A pesquisa avalia a opinião dos brasileiros com relação à confiança na Ciência e nos cientistas. Também foram exploradas as percepções sobre mudanças climáticas e vacinação, dois tópicos frequentemente associados a notícias falsas e teorias da conspiração. Em que pese a limitação de espaço, algumas conclusões merecem ser destacadas no sentido de se tentar compreender a posição da população sobre esses temas.

Os brasileiros confiam na Ciência? A confiança na Ciência cresce com o aumento da escolaridade e da renda, sendo maior entre os que têm curso superior ou pós-graduação e aqueles com renda familiar maior que cinco salários-mínimos.

Quem são os que não confiam na Ciência? A chance de um brasileiro declarar não confiar na Ciência depende fortemente da região de moradia. Desconfiar da Ciência é mais frequente entre os que moram na região Centro-Oeste, independentemente da idade, escolaridade ou renda.

Nessa região, 43% dos entrevistados declaram não confiar na Ciência, 14% a mais que a média nacional. A desconfiança tende a ser maior entre evangélicos e entre aqueles que cursaram apenas o ensino fundamental, e possuem menor acesso à informação e ao conhecimento científico.

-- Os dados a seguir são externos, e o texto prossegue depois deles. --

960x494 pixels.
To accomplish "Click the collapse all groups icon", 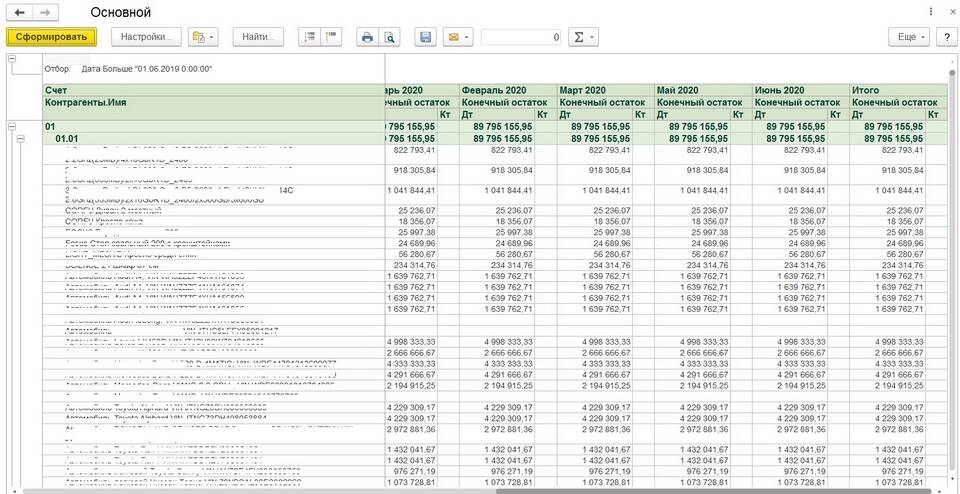I will coord(332,37).
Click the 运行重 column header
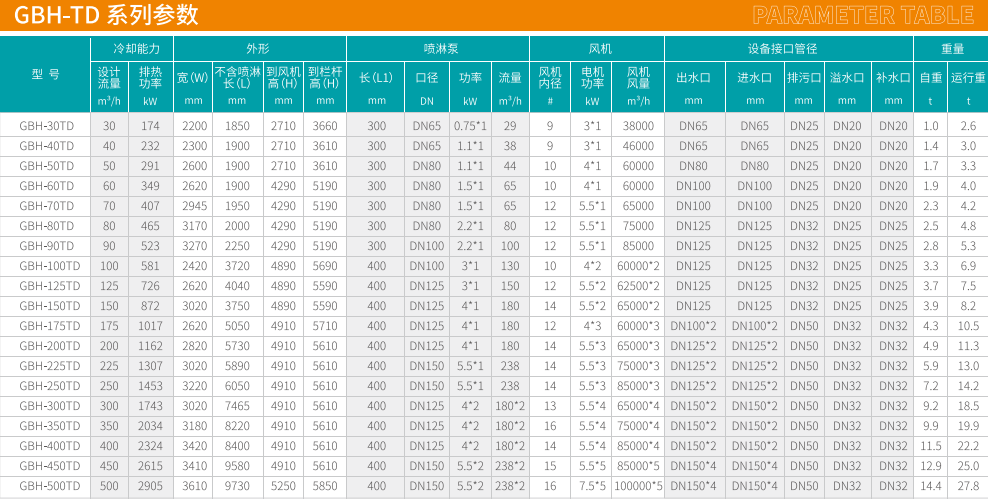This screenshot has height=500, width=988. pos(968,77)
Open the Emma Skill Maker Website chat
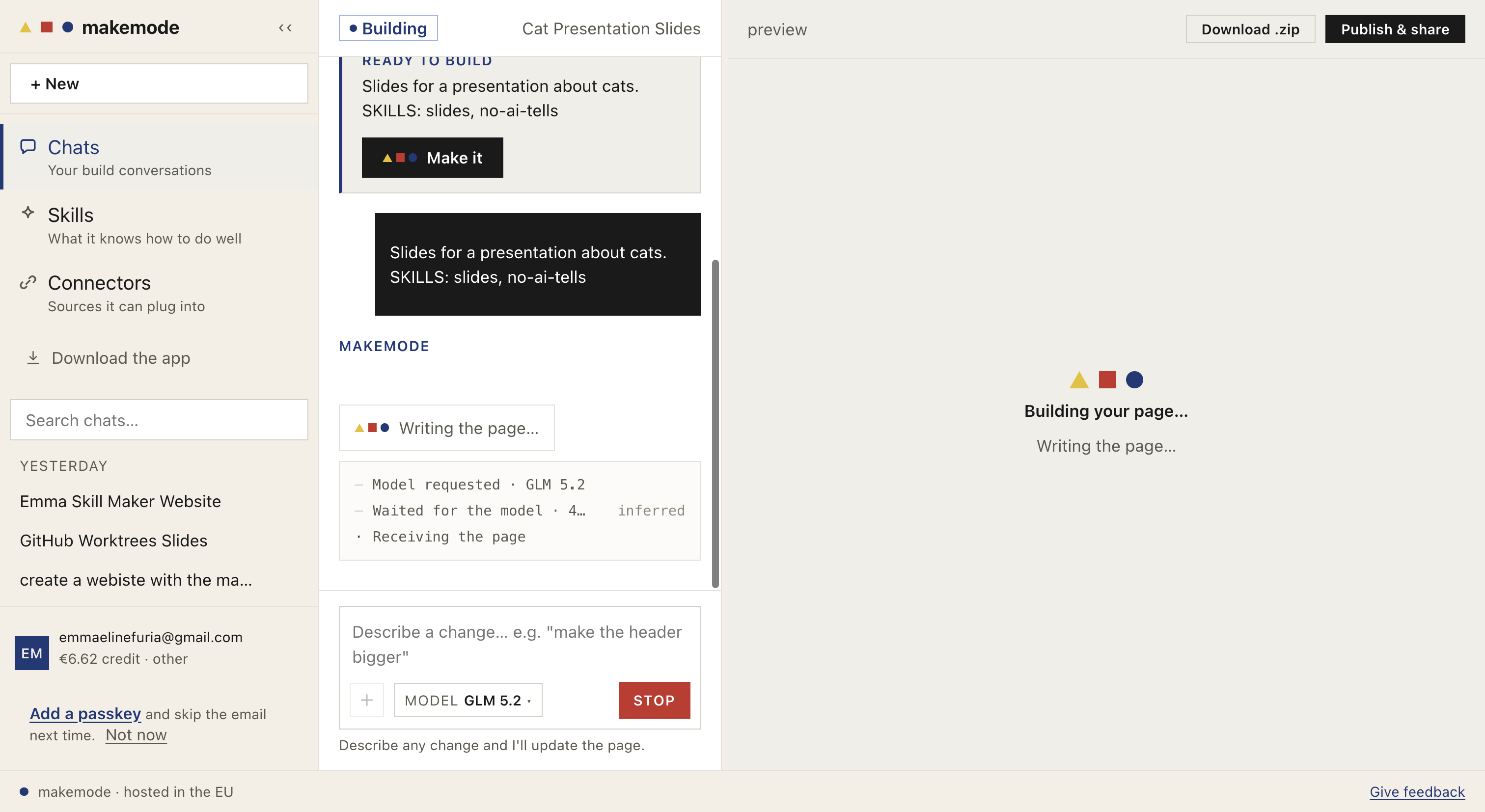 [x=120, y=501]
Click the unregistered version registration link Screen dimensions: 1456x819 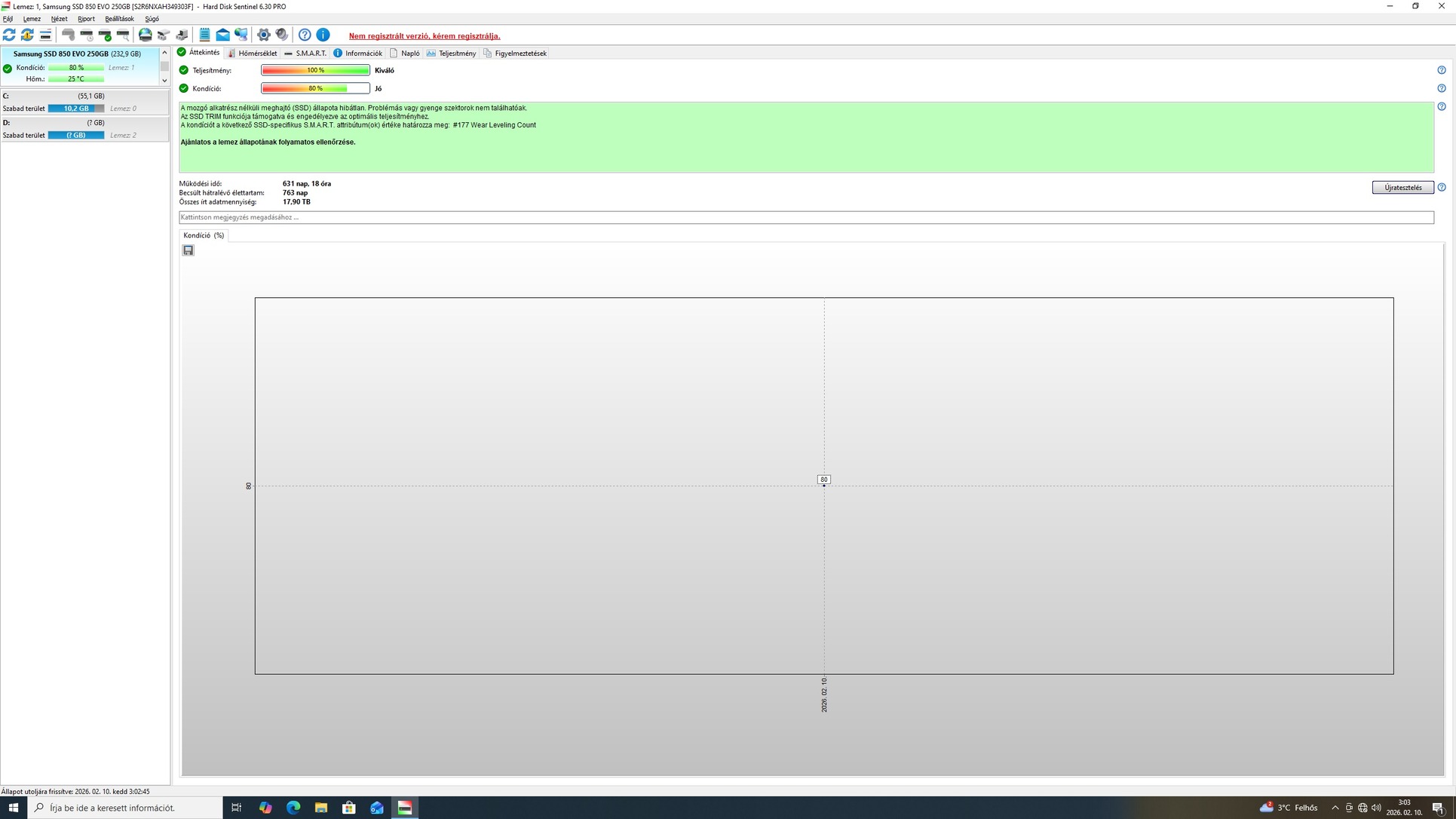click(x=424, y=36)
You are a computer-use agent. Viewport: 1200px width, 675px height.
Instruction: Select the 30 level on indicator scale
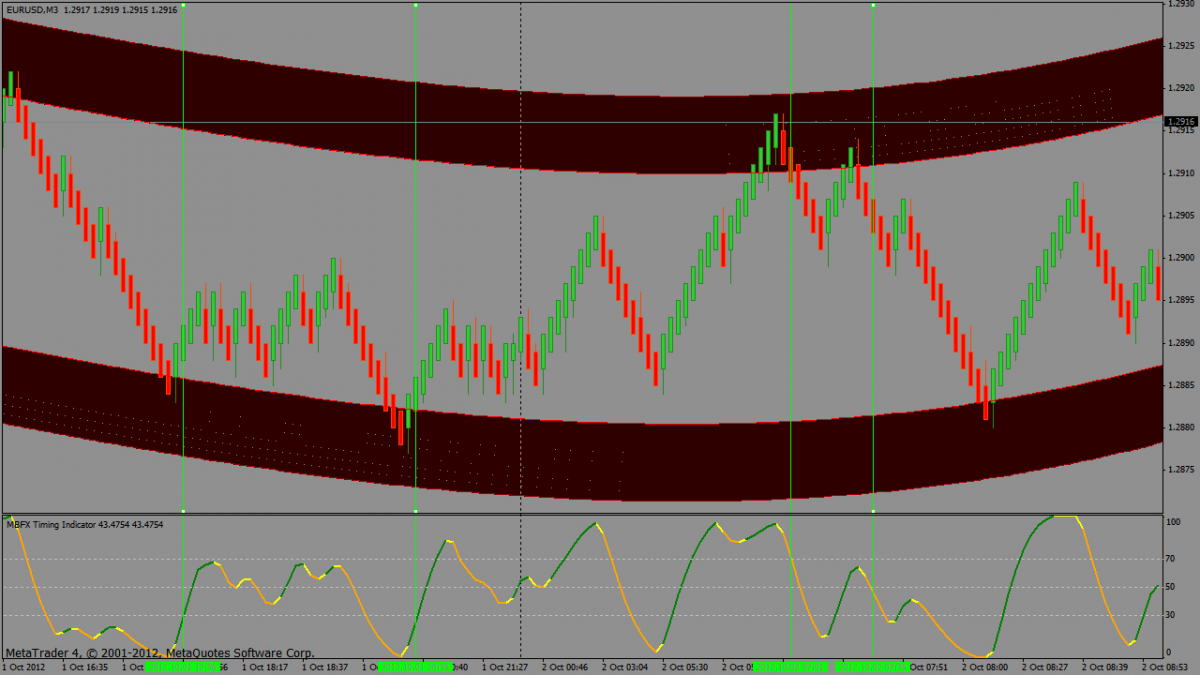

A confiança nos cientistas brasileiros é um pouco menor do que a confiança na Ciência: 63% declaram confiar nesses profissionais. Essa confiança aumenta com a escolaridade e a renda. Mas, o que desperta preocupação é o fato de que, em números redondos, um em cada três brasileiros declara não confiar na Ciência ou nos cientistas do País.

Por outro lado, quando questionados sobre quais profissionais seriam as fontes mais confiáveis de informação, as escolhas mais frequentes foram os médicos (60%), seguidos dos cientistas (47%) e dos jornalistas (36%). Esses dados reafirmam a importância que a classe médica tem frente à sociedade civil, e servem como alerta para o compromisso que os médicos têm de priorizar evidências científicas em detrimento da experiência pessoal como fontes de orientação do público leigo.

Dobrou, em relação a pesquisas anteriores (12% para 25%), o número de pessoas capazes de lembrar o nome de instituições dedicadas à pesquisa científica. As mais citadas são o Instituto Butantan, a Fundação Oswaldo Cruz e a Universidade de São Paulo.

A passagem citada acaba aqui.